Ama eğer sabreder ve takva gösterirseniz, muhakkak ki bu, işlerin en değerlisidir.” (Âl-i İmrân/186)

Gerçek Tehlike ve Müminin Korkusu
Mümin için korkulacak şeylerin en büyüğü, hiç şüphesiz iman nimetinden mahrum olmak ve son nefeste imansız gitmektir.
İman sahiplerinin sakınması gereken ve amellerini içeriden kemirerek ifsad eden gizli tehlikeler de vardır. Gösteriş, kendini beğenme, üstünlük taslama, haset gibi. Bütün bunlar büyük tehlikelerdir.
İmansızlık ebediyyen cehennemde kalmaya, günahlar da belli bir süre azap çekmeye sebep olur. Mümin işte bunlardan korkmalı ve kaçınmalıdır.
Allahu Tealâ cehennemdekilerin halini şöyle haber veriyor: “Ey Rabbimiz diye yakaracaklar. ‘Bizi buradan çıkar. Eğer tekrar günahlarımıza dönersek, tamam, belli ki biz zalim insanlarız.’ Fakat Allah buyurur ki: Kalın kaldığınız yerde! Bana karşı konuşmayın artık!” (Müminûn/107-108)
O elim azaptan korkar ve Allah’a sığınırız. Zira durum, Yahya b. Muaz R.A.’ın dediği gibi gerçekten de çok vahimdir: “Şu iki felaketten hangisinin daha feci olduğunu bilemiyoruz: Cenneti kaybetmek mi? Yoksa cehenneme girmek mi? Zira ne cennetten mahrum olmaya dayanmak mümkün, nede cehenneme tahammül edebilmek!”
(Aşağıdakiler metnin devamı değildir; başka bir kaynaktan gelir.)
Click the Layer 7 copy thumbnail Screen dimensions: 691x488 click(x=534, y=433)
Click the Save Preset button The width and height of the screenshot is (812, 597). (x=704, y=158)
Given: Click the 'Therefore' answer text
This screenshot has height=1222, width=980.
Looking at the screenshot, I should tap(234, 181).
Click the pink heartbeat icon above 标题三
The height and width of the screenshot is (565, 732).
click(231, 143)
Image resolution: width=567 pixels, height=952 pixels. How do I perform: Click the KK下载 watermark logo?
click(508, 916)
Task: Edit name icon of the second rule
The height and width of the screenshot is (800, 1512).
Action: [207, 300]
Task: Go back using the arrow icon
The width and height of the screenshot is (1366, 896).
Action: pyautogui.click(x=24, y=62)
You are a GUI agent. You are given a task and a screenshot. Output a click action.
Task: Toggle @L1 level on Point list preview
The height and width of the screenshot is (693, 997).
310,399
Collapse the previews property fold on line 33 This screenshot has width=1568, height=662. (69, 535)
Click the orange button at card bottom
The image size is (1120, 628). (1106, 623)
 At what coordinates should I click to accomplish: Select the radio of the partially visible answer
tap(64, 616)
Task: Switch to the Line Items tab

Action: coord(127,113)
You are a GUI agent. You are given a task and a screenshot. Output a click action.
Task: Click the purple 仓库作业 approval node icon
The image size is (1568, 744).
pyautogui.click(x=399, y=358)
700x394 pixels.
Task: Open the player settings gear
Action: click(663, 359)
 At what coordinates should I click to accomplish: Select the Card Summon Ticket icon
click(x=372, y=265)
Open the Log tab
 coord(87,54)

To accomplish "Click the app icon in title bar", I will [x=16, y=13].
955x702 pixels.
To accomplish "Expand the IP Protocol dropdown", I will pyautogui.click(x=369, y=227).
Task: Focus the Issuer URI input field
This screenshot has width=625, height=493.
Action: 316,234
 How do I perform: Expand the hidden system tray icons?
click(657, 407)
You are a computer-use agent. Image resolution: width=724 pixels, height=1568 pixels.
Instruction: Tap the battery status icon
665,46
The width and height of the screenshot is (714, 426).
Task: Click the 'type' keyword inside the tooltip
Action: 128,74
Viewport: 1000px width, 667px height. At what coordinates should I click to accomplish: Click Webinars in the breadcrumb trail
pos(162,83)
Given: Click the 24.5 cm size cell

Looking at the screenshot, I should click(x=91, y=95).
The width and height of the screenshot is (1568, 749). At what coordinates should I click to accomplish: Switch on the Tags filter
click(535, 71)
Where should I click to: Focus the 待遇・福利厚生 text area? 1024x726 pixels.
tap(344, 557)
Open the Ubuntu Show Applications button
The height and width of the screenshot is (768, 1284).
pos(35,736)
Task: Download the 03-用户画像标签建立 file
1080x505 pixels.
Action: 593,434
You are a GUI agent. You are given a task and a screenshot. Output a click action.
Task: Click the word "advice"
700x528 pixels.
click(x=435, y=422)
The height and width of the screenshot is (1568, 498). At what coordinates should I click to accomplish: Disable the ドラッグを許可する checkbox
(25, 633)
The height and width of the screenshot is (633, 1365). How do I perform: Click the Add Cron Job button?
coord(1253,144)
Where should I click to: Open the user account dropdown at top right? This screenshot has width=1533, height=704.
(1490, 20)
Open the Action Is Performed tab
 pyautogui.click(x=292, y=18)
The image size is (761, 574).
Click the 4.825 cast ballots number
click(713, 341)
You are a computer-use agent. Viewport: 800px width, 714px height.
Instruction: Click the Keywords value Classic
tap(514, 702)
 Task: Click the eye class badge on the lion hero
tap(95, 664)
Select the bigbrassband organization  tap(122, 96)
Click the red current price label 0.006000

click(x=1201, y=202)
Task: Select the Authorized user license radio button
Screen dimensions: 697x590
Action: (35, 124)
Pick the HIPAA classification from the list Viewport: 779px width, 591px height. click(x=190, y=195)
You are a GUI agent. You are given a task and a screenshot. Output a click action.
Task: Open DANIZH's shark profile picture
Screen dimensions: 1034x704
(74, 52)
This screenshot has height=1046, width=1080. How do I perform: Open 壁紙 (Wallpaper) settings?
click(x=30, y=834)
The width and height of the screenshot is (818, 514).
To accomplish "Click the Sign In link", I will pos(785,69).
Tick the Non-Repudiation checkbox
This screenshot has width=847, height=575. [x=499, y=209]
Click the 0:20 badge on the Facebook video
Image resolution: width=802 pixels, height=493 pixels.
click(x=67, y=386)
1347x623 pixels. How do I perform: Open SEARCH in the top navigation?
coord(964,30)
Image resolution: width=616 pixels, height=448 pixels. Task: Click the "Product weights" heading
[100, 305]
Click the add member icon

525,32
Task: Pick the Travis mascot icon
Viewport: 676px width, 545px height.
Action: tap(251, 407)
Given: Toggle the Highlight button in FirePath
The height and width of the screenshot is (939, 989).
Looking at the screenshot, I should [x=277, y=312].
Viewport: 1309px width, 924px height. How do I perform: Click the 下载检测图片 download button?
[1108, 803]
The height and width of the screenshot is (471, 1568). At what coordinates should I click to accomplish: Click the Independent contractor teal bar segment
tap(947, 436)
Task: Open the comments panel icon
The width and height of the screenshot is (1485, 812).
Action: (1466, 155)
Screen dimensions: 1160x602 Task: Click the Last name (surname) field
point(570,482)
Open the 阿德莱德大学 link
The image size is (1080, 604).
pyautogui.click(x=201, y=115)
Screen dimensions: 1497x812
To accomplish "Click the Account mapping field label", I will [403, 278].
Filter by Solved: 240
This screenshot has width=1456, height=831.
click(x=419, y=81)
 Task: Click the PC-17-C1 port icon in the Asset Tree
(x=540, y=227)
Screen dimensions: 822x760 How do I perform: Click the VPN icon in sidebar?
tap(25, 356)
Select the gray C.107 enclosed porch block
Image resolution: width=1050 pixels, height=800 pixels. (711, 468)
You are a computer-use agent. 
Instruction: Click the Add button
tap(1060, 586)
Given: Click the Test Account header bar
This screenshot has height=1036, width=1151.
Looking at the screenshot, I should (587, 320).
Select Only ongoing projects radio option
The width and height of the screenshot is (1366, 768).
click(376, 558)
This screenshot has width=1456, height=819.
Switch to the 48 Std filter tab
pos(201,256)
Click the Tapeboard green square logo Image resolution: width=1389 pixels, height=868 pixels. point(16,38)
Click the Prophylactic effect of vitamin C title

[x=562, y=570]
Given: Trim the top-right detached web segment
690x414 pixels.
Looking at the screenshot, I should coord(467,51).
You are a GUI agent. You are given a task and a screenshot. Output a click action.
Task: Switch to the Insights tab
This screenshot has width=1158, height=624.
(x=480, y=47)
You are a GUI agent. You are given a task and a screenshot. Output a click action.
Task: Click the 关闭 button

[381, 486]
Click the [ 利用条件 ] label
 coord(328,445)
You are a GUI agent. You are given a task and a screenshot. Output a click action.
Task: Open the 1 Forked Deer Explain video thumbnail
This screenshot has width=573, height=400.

Bir gün Hasan-ı Basrî K.S.’nin yanında, cehennemden son çıkan kişinin Hannad isimli birisi olduğu, bin sene azap çektikten sonra cehennemden çıkacağı söylenir. Bunun üzerine Hasan-ı Basrî ağlar ve: “Keşke Hannad isimli kişi ben olsaydım!” der. Bu sözünü hayretle karşılayanlara “Niçin hayret ediyorsunuz, nasıl olsa cehennemden çıkmıyor mu? Bizim böyle bir garantimiz de yok!” diye karşılık verir.
Bu sebeple Sehl et-Tüsterî şöyle der: “Mürid günaha düşmekten korkar, arif ise küfre düşmekten!”
Efendimiz A.S.’ın sık sık tekrar ettiği dualardan biri de şu idi: “Ey kalpleri sürekli olarak çevirip duran Allah’ım! Kalbimi dinin üzere sabit tut!” (Ahmed, Tirmizî)
Rasul-i Ekrem’in bu duasını işiten Ümmü Seleme R.A. validemiz: “Ey Allah’ın Rasulü, kalpler sürekli değişip durur mu?” diye sorar. Rasulullah A.S.: “Evet, tüm insanların kalbi Allah Tealâ’nın iki kudret parmağı arasındadır. Allah Tealâ isterse onu istikamet üzere devam ettirir, dilerse kaydırır. Bizler Rabbimiz’den, hidayete erdirdikten sonra kalplerimizi kaydırmamasını, bizlere rahmetini bağışlamasını diliyoruz. O, kullarına karşılıksız verir ve bağışlarda bulunur.” diye karşılık verir.
Bütün işler dönüp dolaşıyor ve bir temel nokta üzerinde düğümleniyor: Son nefeste imansız gitme korkusu. Bu, müminleri en fazla endişelendiren ve gönülleri dağlayan korkudur. Zira bu halin sonucu sonsuza dek cehennem azabında kalmaktır. İnsanlar başlangıçta hayırlı ve salih ameller işleyebilirler. Ama Efendimiz A.S.’ın da buyurduğu gibi, işler sonuçlarına göre değerlendirilir. (Buharî, Müslim)
Şu gerçek de göz ardı edilmemelidir: İyi veya kötü sonuç, yaşanan iyi veya kötü hayatın sonucudur.